_Tasks for this exercise_:
[A] Do these statements agree with the notebook page? Answer yes or no for each and quote the deciding words. (i) The SentencePiece model is trained with a vocabulary size of 2000. (ii) The parallel data file is named data.csv. (iii) The tokenize function lower-cases the text before encoding it.
[B] In the notebook page, which token is assigned index 3 when the joint vocabulary is built?

_Page text_:
BEGIN

This notebook implements a LSTM-based sequence-to-sequence with attention as a bidirectional Early Modern English.

We begin by importing various libraries and modules, as well as changing the device for speed.

In [None]:
import os, re, gc, time
from pathlib import Path
from collections import Counter

import torch
import torch.nn as nn
import torch.nn.functional as F
from torch.nn.utils.rnn import pad_sequence
from torch.utils.data import Dataset, DataLoader

device = "cuda" if torch.cuda.is_available() else "cpu"
print("Device: " +  device)

We then import our parallel data called `data.tsv` where one column is the Shakespearean translation and the other column is the paired Modern English.

In [None]:
from google.colab import files
uploaded = files.upload()

# file called data.tsv

Here, we get rid of the line numbers from our data.

In [None]:
raw_lines = Path("./data.tsv").read_text().splitlines()

cleaned = []
for line in raw_lines:
    line = re.sub(r"\d+", "", line).strip()
    cleaned.append(line)


We then split our data into Modern and Early Modern components.

In [None]:
shakespeare_lines = []
modern_lines = []

for line in cleaned:
    parts = line.split("\t")
    if parts[0] == '':
      continue
    else:
      shakespeare_lines.append(parts[0].strip())
      modern_lines.append(parts[1].strip())

Here, we train a SentencePeice model on the combined corpus using `model_type` of `bpe`, then load the trained model and wrap it in a tokenizer function. This `tokenize` function takes a string, then returns a list of subword units that SentencePiece outputs.

In [None]:
import sentencepiece as spm
from pathlib import Path

combined_text = "\n".join(shakespeare_lines + modern_lines)   # one sentence per line
Path("combined.txt").write_text(combined_text, encoding="utf8")

spm.SentencePieceTrainer.train(
    input='combined.txt',
    model_prefix='shakes_mod',
    vocab_size=2000,
    character_coverage=1.0,
    model_type='bpe',
    bos_id=1, eos_id=2, pad_id=0, unk_id=3,
    user_defined_symbols=''
)

sp = spm.SentencePieceProcessor(model_file='shakes_mod.model')

def tokenize(text):
    """
    Returns a list of sub‑word tokens produced by SentencePiece.
    The model already lower‑cases (if you set `--lower_case=true`
    during training) – we keep the original case so that proper nouns
    stay distinguishable. Feel free to call `text.lower()` before passing
    it if you prefer a case‑insensitive model.
    """
    return sp.encode_as_pieces(text)

This `build_joint_vocab` function makes all of the sentences (Modern and Shakespearean) into one vocabulary.

In [None]:
def build_joint_vocab(texts, min_freq=1):
    counter = Counter()
    for txt in texts:
        counter.update(tokenize(txt))

    vocab = {'<PAD>': 0, '<SOS>': 1, '<EOS>': 2, '<UNK>': 3}
    for token, freq in counter.items():
        if freq >= min_freq:
            vocab[token] = len(vocab)
    return vocab

joint_vocab = build_joint_vocab(shakespeare_lines + modern_lines, min_freq=1)

END

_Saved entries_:
BEGIN

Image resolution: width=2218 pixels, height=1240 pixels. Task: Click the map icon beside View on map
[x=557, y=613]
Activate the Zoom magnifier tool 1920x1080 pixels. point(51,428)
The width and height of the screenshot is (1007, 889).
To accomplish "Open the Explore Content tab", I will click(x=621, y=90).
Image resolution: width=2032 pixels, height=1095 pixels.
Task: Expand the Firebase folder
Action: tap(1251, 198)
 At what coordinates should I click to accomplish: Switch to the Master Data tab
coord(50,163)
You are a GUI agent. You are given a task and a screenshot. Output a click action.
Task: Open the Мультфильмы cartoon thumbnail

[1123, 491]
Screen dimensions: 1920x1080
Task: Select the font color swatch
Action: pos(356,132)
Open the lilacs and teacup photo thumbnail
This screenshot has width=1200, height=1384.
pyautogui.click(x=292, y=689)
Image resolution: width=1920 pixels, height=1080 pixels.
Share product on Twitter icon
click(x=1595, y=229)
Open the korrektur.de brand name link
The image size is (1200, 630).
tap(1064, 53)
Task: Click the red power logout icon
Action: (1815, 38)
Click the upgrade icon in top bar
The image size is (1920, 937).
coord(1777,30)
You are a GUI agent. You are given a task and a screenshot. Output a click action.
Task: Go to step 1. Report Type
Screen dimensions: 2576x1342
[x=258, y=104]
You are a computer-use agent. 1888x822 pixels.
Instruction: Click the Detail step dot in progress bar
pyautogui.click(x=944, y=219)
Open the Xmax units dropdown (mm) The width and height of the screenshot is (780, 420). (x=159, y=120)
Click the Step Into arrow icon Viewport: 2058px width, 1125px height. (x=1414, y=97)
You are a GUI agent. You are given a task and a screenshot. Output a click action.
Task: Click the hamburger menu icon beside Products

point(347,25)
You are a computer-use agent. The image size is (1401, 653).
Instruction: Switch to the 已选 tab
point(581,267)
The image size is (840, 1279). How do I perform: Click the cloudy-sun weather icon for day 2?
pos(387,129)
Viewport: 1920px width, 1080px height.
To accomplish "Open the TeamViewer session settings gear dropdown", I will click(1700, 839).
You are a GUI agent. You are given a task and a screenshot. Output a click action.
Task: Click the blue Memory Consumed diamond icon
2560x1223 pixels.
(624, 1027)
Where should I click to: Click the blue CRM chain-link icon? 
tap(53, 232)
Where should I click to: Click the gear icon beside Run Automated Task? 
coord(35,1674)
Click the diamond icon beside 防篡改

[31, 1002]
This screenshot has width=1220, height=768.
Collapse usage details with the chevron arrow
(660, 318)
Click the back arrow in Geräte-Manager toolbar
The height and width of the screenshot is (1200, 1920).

END

_Responses to the exercise_:
[A]
(i) Yes: "vocab_size=2000"
(ii) No: "file called data.tsv"
(iii) No: "we keep the original case so that proper nouns stay distinguishable"

[B] '<UNK>'